Ich weiß zwar nicht genau, ob es solche Berechnungen gibt, aber ich setze da mehr auf Erfahrungswerte. Schnur, Wurfgewicht, Rutenlänge u.s.w. richtet sich nach Art und Weise der Angelei. Wenn Du z.B. Fische zwischen 2-5 Kg angeln willst, reicht zum Beispiel eine Schnur von 3 Kg. Tragkraft vollkommen aus. Man hebt solche Fische ja nicht aus dem Wasser, man keschert sie. Der Rest richtet sich wirklich nach der Angelmethode und das wird in den anderen Forenthemen schon prima erläutert. Schau einfach mal nach. Hier gibts so viel Tips und Tricks, da wird für Dich jede Menge mit dabei sein.


----------



## Buster (20. September 2008)

*AW: belastbarkeit der angelschnur und der rutenspitze*

Solche Berechnungen gibt es nicht. Die einzelnen Begriffe haben nicht zwangsläufig etwas miteinander zu tun.
Das Wurfgewicht bezieht sich auch nicht nur auf die Rutenspitze sondern sie gibt den Bereich an Gewicht an in dem sich die Ruten beim Auswurf am besten aufläd und den Köder beschleunigt. Sicherlich ist Dir bekannt das eine Rute mit maximalem Wurfgewicht von 100 g eine kleine Pose von 2g nur sehr schlecht und nicht weit aufs Wasser herausbefördert. Auch wenn man zB mit einer leichten Spinnrute mit einem max Wurfgewicht von 15 g ein 100 g Blei rausbefördern will riskiert man einen Rutenbruch wenn man durchzieht.
Das Wurfgewicht zeigt also den Bereich an in dem eine Rute am besten arbeitet beim auswerfen. Das Wurfgewicht hat nichts mit dem maximalen Gewicht des Fisches zu tun den Du fangen kannst.

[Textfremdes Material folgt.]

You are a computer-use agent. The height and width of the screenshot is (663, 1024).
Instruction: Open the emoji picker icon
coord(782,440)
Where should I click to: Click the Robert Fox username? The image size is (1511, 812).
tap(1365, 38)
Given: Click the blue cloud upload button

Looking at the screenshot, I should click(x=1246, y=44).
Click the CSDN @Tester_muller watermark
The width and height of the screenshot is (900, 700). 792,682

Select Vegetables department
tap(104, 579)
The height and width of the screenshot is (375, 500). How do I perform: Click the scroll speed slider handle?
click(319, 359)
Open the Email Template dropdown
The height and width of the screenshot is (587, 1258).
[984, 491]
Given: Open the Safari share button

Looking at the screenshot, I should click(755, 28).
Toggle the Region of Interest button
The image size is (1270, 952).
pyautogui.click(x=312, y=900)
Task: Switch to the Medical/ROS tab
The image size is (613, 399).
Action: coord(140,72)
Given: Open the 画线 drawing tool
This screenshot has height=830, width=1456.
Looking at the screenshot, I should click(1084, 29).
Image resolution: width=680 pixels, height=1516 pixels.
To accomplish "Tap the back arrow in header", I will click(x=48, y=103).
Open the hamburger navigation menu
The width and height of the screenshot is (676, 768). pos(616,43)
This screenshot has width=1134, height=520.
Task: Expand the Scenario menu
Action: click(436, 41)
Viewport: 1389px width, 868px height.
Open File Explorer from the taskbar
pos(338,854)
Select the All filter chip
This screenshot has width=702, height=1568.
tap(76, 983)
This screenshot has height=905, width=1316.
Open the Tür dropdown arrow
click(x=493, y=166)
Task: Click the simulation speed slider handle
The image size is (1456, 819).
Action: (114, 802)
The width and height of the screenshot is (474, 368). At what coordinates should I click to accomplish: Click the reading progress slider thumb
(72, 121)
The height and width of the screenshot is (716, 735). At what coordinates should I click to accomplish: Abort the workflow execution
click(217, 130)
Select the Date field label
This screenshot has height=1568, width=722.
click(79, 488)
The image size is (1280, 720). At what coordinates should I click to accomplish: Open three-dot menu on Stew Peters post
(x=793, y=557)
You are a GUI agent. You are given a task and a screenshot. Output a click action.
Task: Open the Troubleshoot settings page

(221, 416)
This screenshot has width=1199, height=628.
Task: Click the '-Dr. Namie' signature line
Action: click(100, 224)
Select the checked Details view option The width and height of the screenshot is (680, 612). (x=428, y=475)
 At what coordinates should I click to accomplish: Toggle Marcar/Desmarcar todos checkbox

Die Tragkraft der Schnur musst Du an den zu erwartenen Fisch anpassen - die Tragkraftangabe beschreibt die maximale lineare Belastbarkeit der Schnur in kg. Das lineare Gewicht ist das Gewicht das du mit einer Schnur langsam und ruckfrei anheben kannst.
Im Drill treten allerdings andere Kräfte auf die höher sind als der Fisch am Haken wiegt. Das resultiert zB aus ruckartigen Bewegungen oder Sprüngen die der Fisch macht.

Das Tragkraftangabe der Pose beschreibt nur das Gewicht des Köders und der Montage welche die Pose im Wasser halten kann ohne unterzugehen.


----------



## Steve Deluxe (20. September 2008)

*AW: belastbarkeit der angelschnur und der rutenspitze*

Hallo erstmal.
Wisst ihr welches Wurfgewicht man am besten fürs Blinkern nimmt?


----------



## Jerkman69 (20. September 2008)

*AW: belastbarkeit der angelschnur und der rutenspitze*

Für`s "normale" blinkern reichen 50 Gramm max. Wurfgewicht völlig aus.


----------



## Steve Deluxe (20. September 2008)

*AW: belastbarkeit der angelschnur und der rutenspitze*

Ich blinkere immer auf Hecht oder manchmal auf Forellen.
Hab aber erst einen Hecht gefangen.Gibts da ein Erfolgsrezept?


----------



## wingi (20. September 2008)

*AW: belastbarkeit der angelschnur und der rutenspitze*

Hallo und willkommen im Board.

Das kommt natülich auf die zu werfen Blinker an. Die meisten Spinruten haben bis etwa 50g Wurfgewicht und eine Länge zwischen 2,40 und 3,00m. Rein für die Blinkerei würde ich eine nicht zu weiche Rute nehmen. Aber alles Geschmacks/Erfahrungssache.
Schöne Grüße
Wingi

edit: zu spät


----------



## Steve Deluxe (20. September 2008)

*AW: belastbarkeit der angelschnur und der rutenspitze*

Hab mal gelesen man soll den Kunstköder hüpfend oder ruckartig führen.Hab ich natürlich auch schon probiert, hat aber nichts gebracht.:c


----------



## Jerkman69 (20. September 2008)

*AW: belastbarkeit der angelschnur und der rutenspitze*

@Steve Deluxe

Eventuell liegt es an der Ködergrösse. Was nimmst Du denn für Grössen? Vielleicht ist es ja auch die Köderführung, denn die ist das A und O. Und das bringt die Zeit mit sich. Immer locker bleiben.


----------



## Steve Deluxe (20. September 2008)

*Natur- oder Kunstköder*

Was meint ihr, was ist auf Raubfische eigentlich besser, Naturköder oder kunstköder?
Ich fange ja die meisten Räuber auf echte Köderfisch oder Würmer.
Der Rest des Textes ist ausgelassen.